Jarosław Kaczyński
wziął wczoraj udział w spotkaniu klubów
Gazety Polskiej
w Spale. W swoim przemówieniu odniósł się do
zapowiedzi nowego filmu Patryka Vegi
.
- Mamy do czynienia
z coraz jawniejszym, coraz wyraźniej pokazywanym
- pewnie państwo słyszeli o zapowiedziach filmu Vegi -
hejtem
czy przygotowaniem do takiego wielkiego hejtu,
wielkiego ataku
na zasadzie, że nie liczą się żadne fakty albo fakty są wykorzystywane w sposób instrumentalny do uogólnień, które nie mają nic wspólnego z rzeczywistością - powiedział.
Dodał, że wokół filmu "toczy się kampania reklamowa", która ma prezentować polityków PiS jako
"złych i zdemoralizowanych"
.
- Ludzi, którzy nie służą Polsce, ludzi, którzy w gruncie rzeczy dopuszczają się różnego rodzaju bezeceństw.
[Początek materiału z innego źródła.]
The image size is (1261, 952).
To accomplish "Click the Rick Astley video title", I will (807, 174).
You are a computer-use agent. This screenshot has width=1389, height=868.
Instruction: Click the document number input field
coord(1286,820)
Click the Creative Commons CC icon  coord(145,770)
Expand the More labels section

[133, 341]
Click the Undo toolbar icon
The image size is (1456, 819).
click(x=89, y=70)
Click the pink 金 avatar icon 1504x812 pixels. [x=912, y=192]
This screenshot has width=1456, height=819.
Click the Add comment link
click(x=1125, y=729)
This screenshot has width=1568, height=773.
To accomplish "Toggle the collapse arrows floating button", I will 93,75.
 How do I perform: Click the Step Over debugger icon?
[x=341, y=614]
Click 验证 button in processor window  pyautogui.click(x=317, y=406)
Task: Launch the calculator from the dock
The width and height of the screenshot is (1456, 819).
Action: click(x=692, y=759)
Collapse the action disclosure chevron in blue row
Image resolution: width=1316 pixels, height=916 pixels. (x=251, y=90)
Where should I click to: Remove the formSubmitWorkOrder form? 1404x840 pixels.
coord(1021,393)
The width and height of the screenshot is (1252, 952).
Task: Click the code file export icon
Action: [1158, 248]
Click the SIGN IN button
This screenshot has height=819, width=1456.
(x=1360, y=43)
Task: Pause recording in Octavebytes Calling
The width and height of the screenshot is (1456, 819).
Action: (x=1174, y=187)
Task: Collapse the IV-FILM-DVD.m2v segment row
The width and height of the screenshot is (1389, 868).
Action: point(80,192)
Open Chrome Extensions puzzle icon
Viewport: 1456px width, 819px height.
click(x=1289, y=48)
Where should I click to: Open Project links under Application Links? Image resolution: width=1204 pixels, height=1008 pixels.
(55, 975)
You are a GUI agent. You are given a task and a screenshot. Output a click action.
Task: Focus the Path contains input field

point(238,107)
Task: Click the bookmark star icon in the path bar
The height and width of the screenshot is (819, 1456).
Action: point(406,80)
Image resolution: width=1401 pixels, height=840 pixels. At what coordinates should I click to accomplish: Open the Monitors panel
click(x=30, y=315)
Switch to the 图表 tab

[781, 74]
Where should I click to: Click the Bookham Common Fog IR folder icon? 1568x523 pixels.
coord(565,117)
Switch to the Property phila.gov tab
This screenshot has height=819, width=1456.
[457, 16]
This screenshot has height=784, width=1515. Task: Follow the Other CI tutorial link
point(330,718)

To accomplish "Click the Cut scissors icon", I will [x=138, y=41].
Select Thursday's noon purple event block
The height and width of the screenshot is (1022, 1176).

Tego rodzaju działań będzie bardzo wiele - kontynuował.
Nowy film Patryka Vegi ma być inspirowany wydarzeniami z polskiej sceny politycznej. Reżyser twierdzi, że projekt był objęty ścisłą tajemnicą, a mimo to
został wykradziony i trafił w ręce polityków
, którzy próbowali wywrzeć na niego wpływ, by zmienić datę premiery.
W tym tygodniu pokazał już fragment filmu z "udziałem" Krystyny Pawłowicz.